In this work, we aim to address the problem of UAVs’ path planning that provides the minimum energy consumption of UAVs while guaranteeing the minimum data rate is ensured for reliably sending the data to the UAVs by using meta-RL algorithms for coping with dynamic environments through rapid convergence. In our approach, we define strategic locations in the covered geographical area that UAVs need to visit more. These strategic locations represent more affected buildings/neighbourhoods after a disaster or areas with more victims so the UAVs need to plan their trajectory to traverse through these buildings/neighbourhoods more often to ensure timely data collection from severely affected victims. However, our approach is general enough to include wide UAV applications like object tracking and wireless communication services in condensed areas. Our contributions can be summarized as follows:

  • We develop a system model containing a UAV swarm navigating an area to collect data from IoT devices distributed in the ground. The covered area contains some strategic locations that need better service from the UAV swarm.

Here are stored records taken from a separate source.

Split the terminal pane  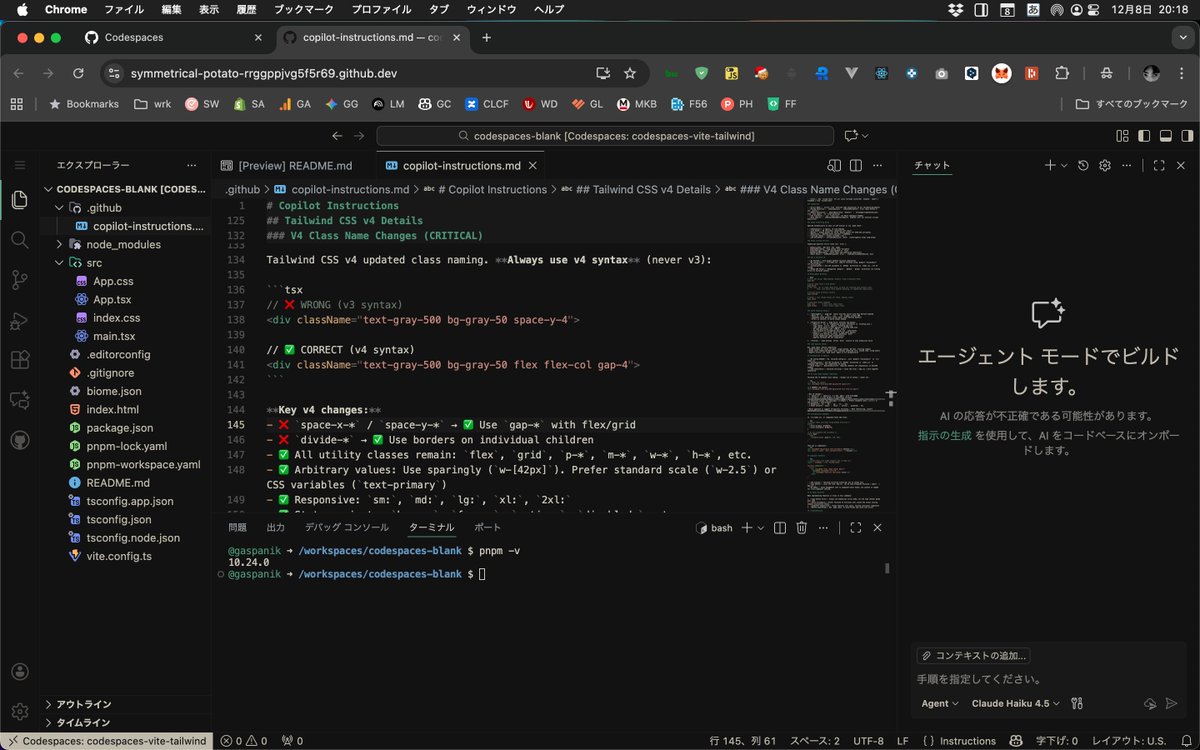coord(781,527)
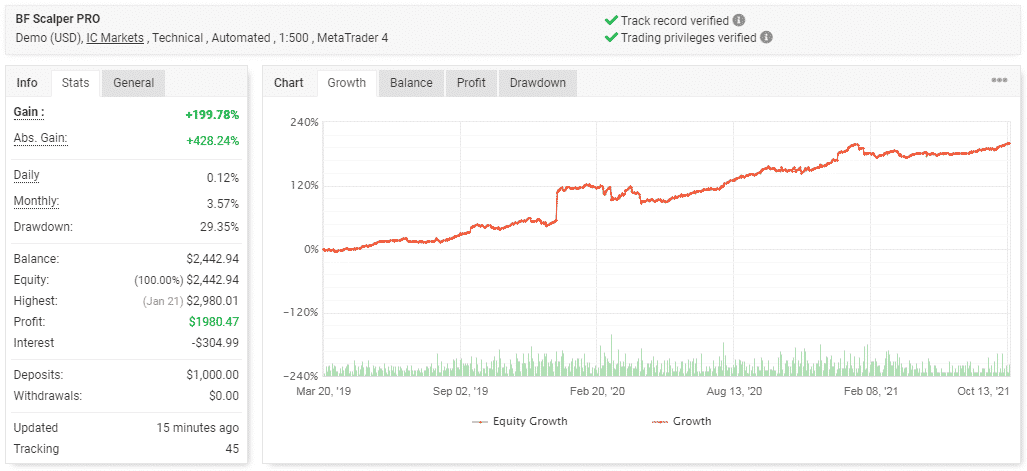Click the Monthly label link
The height and width of the screenshot is (471, 1027).
coord(36,202)
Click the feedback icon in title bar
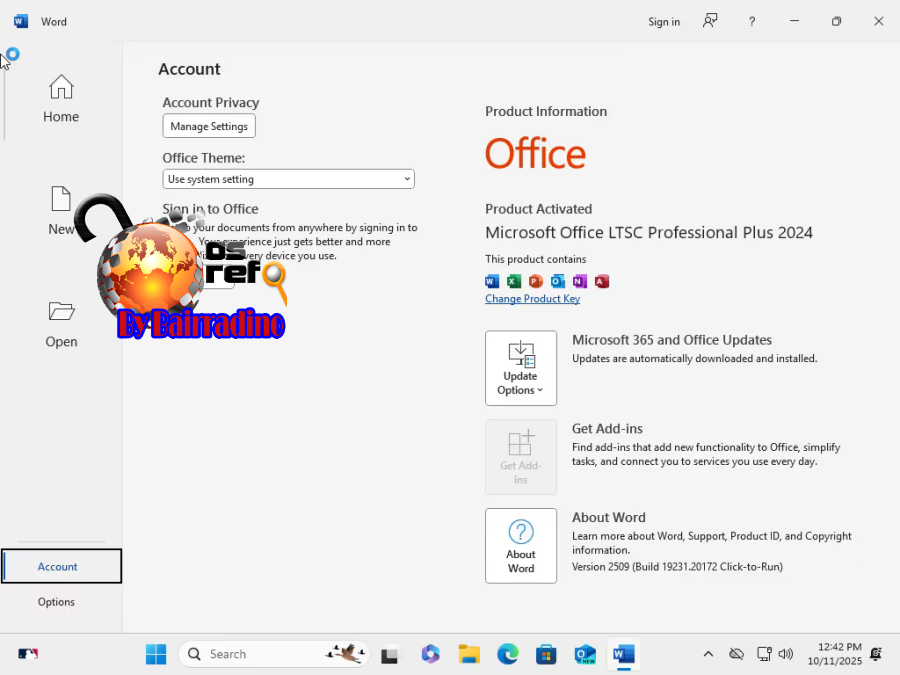 pyautogui.click(x=710, y=21)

  • We delineate the approach as an optimization problem that seeks to minimize the total energy consumption of the UAVs in the grid while having some constraints ensuring the reliable data delivery among UAVs, minimum energy consumption, optimal path planning with strategic locations.

  • We investigate the proposed system model through extensive simulations to prove its performance by testing it on various parameters such as changing the number of UAVs in the grid and comparing our meta-RL solution with three state-state-of-art algorithms, namely reinforcement learning with proximal policy optimization (PPO), actor-critic algorithm, and DQN algorithm, and show that our introduced Meta-RL algorithm provides better demand service satisfaction to the strategic locations than the other competitive algorithms.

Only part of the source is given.